-- REQUIRED ACTION --
Everything from the line with "This screenshot has height=952, width=1232." to the final line of the entries is to be set down exactly, except the pictures.

-- GIVEN DATA --

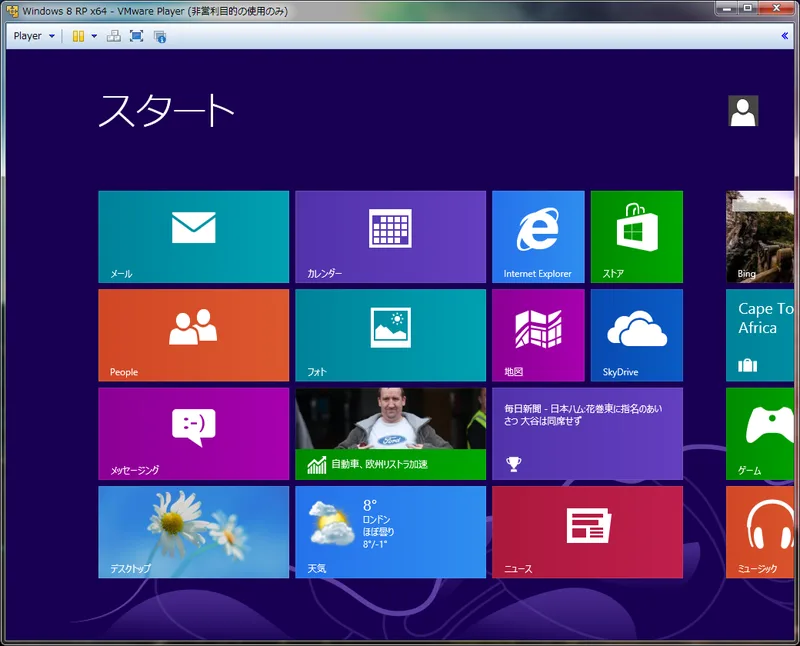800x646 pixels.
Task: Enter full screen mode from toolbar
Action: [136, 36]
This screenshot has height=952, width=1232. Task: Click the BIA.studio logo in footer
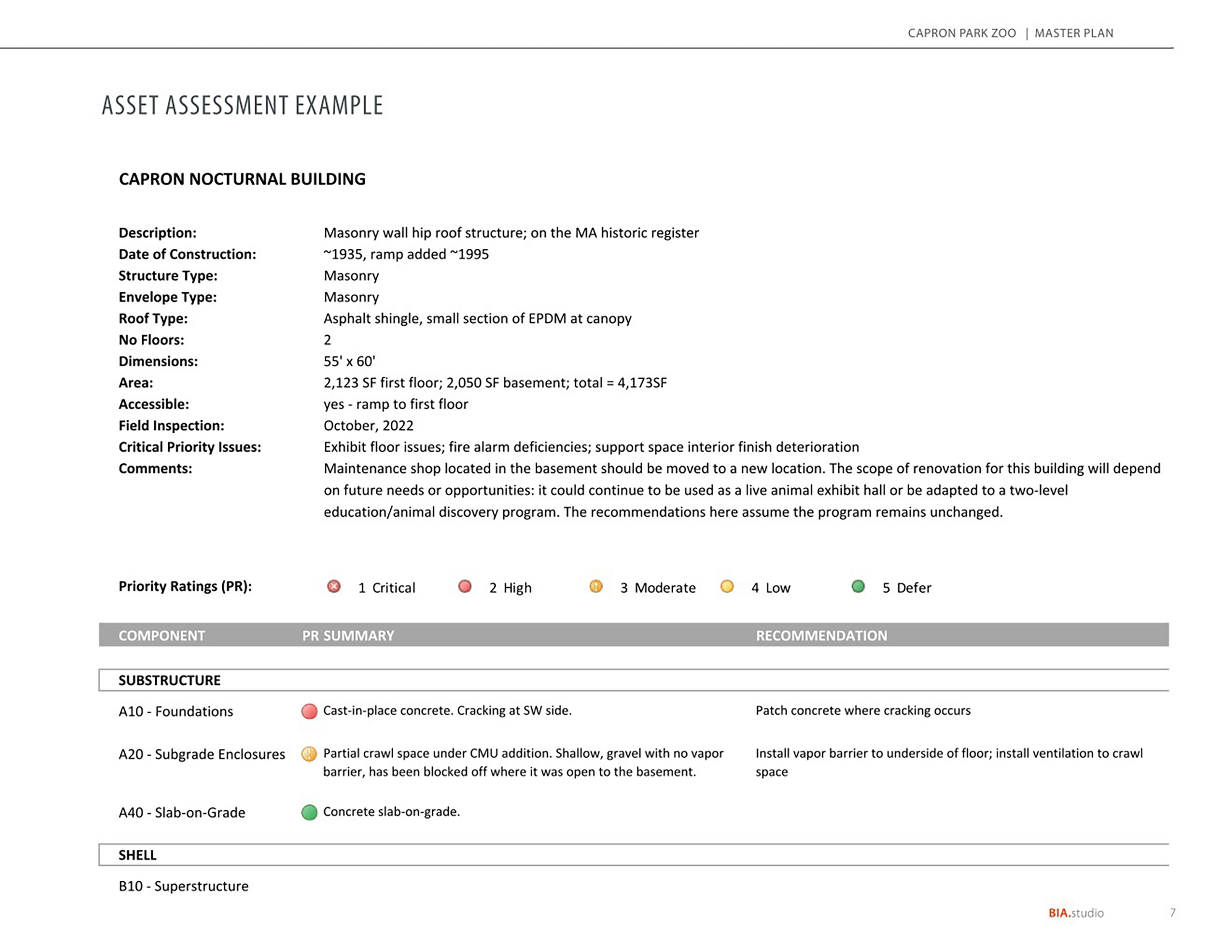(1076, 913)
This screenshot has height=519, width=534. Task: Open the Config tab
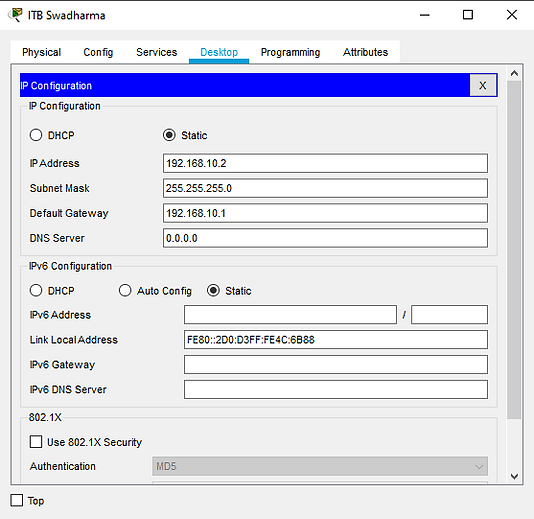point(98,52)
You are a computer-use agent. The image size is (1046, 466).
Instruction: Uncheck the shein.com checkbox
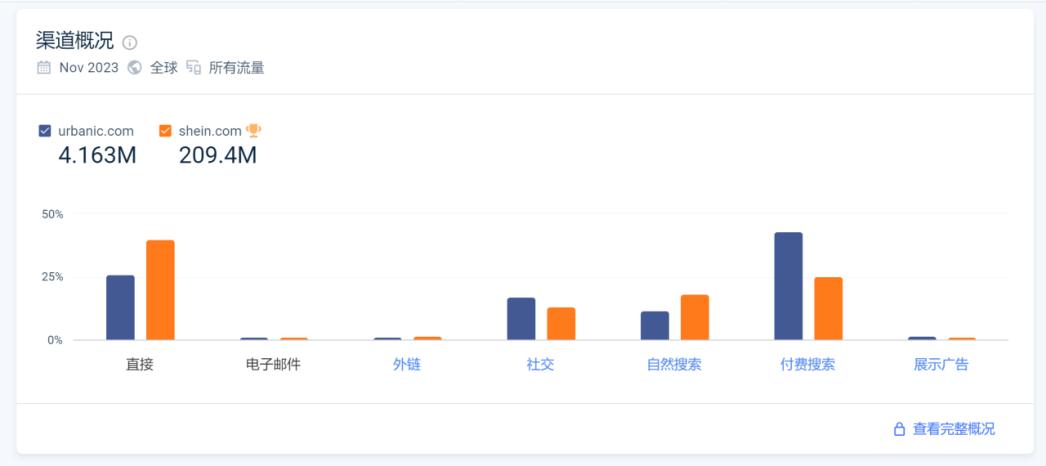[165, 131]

-- SOLUTION TO THIS TASK --
This screenshot has height=952, width=1232. Task: Click the BIA.studio logo in footer
(1076, 913)
This screenshot has height=519, width=534. Task: Open the Config tab
point(98,52)
You are a computer-use agent. The image size is (1046, 466).
Instruction: Uncheck the shein.com checkbox
[165, 131]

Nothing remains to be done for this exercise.